Many saw this shift in policy as an implicit acknowledgment by the IMF and World Bank that even when Structural Adjustment was successful in promoting economic growth, it was not addressing employment, poverty and inequality.

Kenya was among the first group of countries to participate in the new program. It prepared an Interim Poverty Reduction Strategy Paper (PRSP) in 2000 in order to receive IMF funds to assist in dealing with a drought. The PRSP appeared to be a clear improvement on previous conditionalties imposed on the country in order to receive loans. It acknowledged the debilitating impact of poverty on the well-being of the population, calling for the provision of affordable, basic services.

The PRSP states that the plan was developed with input from a broad range of government and non-government stakeholders. The IMF approved the PRSP and awarded an additional loan, payable over three years, of almost $200 million (US) dollars. In 2003, another three-year plan was approved, with a loan of approximately $250 million.

Despite the revisions to Structural Adjustment, Bettina Ng’weno’s article highlights the ways in which the PRSF is hardly different. While the PRSF is an improvement in terms of its rhetoric, in reality, the outcomes of the programs suffer from similar problems. Structural Adjustment and the PRSF are still based on the same economic principles: that free markets are the best avenue for economic growth, and that economic growth is the best avenue for addressing societal needs.

While some countries have experienced economic growth under the last years, there is no guarantee that growth leads to higher employment rates, lower inequality, or a higher standard of living for the average citizen. The fact is that the free market cannot solve poverty. No capitalist country has ever ‘solved’ unemployment, and without full employment, poverty can only be addressed through government programs or private charity.

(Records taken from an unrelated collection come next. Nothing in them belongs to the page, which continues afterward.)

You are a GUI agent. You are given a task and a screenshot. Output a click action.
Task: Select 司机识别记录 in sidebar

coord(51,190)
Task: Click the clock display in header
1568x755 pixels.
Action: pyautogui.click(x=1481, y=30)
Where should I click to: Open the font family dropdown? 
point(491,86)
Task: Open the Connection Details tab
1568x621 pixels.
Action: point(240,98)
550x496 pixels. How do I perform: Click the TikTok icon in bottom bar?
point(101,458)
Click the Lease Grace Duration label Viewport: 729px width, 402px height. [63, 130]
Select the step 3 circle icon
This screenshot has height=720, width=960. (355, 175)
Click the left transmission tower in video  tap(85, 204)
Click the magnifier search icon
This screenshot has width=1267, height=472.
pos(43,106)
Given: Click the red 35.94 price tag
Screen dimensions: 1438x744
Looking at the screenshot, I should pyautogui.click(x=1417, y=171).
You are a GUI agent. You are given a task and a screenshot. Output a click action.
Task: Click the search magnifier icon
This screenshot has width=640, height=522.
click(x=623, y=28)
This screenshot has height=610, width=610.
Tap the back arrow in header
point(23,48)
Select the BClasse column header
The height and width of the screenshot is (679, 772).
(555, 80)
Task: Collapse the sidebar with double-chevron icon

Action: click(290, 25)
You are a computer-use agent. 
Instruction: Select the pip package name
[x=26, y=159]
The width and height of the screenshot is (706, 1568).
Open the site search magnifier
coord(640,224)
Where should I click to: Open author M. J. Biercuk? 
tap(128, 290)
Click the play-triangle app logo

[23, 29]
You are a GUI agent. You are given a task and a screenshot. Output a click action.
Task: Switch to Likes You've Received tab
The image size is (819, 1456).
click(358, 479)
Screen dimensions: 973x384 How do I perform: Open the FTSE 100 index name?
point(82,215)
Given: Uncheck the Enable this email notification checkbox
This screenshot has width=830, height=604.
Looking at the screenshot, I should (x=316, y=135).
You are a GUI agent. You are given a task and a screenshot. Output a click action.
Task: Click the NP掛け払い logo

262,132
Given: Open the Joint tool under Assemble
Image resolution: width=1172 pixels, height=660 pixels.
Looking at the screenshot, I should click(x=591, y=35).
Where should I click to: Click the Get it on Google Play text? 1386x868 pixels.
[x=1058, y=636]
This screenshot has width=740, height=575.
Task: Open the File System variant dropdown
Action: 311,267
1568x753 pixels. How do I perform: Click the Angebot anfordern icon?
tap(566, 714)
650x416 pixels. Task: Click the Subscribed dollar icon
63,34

The PRSF approach allows for economic development plans that call for the provision of public services, yet still pushes for the privatization of government services and a reduced role for government regulation. PRSF’s can call for public programs, but then do not allow governments autonomy in developing ways to pay for them. The PRSF’s are meant to involve greater public participation in the development of economic plans, but this is fundamentally at odds with the assumptions of a free market of atomized actors.

As Ng’weno’s observations show, the “friendly capitalism” PRSF approach is not the solution to Kenya’s problems. No doubt a small segment of the population will benefit and be able to shop at the new large grocery stores. Yet any economic system that gives primacy to free markets will only be able to give lip service, at best, to equality and democratic decision-making.